**Exercise brief**
Within the data below, state how many lines contain the string "menu". Provide the number only.

━━━━━ Input data

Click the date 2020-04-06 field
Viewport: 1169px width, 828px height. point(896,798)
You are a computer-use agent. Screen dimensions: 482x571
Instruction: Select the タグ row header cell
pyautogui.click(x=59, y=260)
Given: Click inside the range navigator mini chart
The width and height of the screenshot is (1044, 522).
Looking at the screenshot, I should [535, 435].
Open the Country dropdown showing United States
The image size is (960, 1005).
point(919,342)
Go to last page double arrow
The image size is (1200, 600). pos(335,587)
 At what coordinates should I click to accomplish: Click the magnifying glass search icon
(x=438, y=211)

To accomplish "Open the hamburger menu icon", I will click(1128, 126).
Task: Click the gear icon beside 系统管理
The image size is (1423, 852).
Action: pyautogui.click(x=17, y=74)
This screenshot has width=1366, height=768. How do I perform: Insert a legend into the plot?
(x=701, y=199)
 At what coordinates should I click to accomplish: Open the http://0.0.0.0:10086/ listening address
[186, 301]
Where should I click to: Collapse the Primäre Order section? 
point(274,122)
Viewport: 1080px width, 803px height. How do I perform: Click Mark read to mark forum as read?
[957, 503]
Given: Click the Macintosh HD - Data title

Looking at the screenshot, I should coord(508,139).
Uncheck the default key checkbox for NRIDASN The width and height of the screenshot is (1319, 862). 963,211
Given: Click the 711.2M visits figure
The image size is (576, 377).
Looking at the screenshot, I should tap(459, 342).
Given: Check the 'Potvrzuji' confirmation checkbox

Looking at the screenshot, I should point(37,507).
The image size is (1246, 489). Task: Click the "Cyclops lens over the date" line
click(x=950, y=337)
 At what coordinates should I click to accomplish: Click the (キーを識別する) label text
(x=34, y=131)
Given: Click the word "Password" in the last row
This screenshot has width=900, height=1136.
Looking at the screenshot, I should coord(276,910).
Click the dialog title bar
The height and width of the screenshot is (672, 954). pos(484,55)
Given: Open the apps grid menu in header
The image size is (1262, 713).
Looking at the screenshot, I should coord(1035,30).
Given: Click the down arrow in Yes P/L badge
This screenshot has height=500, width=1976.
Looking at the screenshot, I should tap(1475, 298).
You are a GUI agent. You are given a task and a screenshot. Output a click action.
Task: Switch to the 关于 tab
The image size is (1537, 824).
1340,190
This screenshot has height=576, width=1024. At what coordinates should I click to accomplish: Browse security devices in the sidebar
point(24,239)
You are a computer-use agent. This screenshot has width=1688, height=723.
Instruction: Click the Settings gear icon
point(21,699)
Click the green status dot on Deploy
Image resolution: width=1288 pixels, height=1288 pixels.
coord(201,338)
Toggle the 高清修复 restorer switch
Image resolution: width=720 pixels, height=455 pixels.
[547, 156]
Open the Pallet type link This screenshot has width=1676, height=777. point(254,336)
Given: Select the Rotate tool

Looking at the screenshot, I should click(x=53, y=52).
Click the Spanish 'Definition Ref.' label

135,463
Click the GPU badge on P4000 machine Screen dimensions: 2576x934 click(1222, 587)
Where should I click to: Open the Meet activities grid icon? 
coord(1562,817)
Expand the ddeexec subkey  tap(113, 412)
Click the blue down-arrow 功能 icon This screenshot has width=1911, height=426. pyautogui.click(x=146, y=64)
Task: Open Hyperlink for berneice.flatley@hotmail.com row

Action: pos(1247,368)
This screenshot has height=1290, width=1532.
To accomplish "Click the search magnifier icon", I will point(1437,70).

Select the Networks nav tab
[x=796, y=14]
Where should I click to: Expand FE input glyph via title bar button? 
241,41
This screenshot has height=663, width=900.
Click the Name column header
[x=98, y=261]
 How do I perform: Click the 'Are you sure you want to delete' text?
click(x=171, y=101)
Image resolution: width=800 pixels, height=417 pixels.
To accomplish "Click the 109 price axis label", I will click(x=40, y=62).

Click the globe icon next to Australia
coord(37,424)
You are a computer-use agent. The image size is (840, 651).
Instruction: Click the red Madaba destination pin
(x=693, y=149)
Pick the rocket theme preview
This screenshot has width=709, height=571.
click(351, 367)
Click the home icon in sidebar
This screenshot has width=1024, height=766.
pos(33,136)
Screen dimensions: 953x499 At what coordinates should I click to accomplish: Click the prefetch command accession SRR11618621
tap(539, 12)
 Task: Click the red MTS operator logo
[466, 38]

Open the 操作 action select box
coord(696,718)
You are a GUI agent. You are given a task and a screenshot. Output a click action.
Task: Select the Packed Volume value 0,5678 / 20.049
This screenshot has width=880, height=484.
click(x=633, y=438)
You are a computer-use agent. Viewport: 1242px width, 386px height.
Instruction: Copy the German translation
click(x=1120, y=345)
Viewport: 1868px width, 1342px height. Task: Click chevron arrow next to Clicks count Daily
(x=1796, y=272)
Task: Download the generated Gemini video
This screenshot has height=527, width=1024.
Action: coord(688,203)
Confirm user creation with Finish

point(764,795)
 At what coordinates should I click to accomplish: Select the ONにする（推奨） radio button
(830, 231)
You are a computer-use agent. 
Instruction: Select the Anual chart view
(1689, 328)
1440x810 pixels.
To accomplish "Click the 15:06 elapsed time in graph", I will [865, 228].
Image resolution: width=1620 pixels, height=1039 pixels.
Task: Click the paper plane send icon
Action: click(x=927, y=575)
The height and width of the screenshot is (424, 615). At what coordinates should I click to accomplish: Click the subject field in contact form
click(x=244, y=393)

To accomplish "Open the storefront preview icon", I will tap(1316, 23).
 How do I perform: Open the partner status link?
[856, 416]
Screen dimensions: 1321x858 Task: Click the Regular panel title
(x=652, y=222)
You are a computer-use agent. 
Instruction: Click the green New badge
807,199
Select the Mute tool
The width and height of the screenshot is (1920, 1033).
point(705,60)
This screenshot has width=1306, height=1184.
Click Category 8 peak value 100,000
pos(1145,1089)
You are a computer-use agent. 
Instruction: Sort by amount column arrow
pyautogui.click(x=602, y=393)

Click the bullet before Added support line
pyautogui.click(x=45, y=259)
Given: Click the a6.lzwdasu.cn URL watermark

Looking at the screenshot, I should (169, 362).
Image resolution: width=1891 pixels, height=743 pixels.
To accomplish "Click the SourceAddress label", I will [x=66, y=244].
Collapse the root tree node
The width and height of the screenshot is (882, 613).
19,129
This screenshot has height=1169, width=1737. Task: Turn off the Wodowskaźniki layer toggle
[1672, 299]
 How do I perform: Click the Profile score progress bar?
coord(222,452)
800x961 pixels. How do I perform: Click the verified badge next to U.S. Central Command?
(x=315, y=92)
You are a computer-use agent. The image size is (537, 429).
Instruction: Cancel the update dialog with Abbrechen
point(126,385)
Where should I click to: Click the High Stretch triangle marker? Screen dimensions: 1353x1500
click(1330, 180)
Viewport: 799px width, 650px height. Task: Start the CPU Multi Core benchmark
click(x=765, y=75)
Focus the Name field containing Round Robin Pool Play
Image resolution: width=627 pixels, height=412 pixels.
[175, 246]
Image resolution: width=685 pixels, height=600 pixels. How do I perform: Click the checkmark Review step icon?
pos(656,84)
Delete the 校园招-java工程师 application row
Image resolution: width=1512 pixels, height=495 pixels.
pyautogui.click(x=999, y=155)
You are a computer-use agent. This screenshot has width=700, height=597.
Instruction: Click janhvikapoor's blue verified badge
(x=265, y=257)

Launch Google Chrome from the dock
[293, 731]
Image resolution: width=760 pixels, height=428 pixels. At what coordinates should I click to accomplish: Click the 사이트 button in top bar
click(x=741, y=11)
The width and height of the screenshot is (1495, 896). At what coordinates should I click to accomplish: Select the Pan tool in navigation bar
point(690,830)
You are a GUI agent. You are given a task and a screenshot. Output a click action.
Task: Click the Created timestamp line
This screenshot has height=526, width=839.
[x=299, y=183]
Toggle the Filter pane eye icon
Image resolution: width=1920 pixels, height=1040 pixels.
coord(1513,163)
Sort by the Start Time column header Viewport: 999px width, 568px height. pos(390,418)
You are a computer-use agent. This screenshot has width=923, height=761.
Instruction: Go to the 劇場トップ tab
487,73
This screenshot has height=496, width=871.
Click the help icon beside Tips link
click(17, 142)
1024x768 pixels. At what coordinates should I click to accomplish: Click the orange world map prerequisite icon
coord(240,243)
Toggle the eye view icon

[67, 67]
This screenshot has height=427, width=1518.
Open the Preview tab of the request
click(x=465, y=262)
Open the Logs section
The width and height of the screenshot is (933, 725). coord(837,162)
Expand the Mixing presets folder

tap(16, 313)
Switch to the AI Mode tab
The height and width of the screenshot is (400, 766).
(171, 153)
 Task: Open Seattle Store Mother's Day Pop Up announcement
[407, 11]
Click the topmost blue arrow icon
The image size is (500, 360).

━━━━━━━━━━

**Answer to this task**
2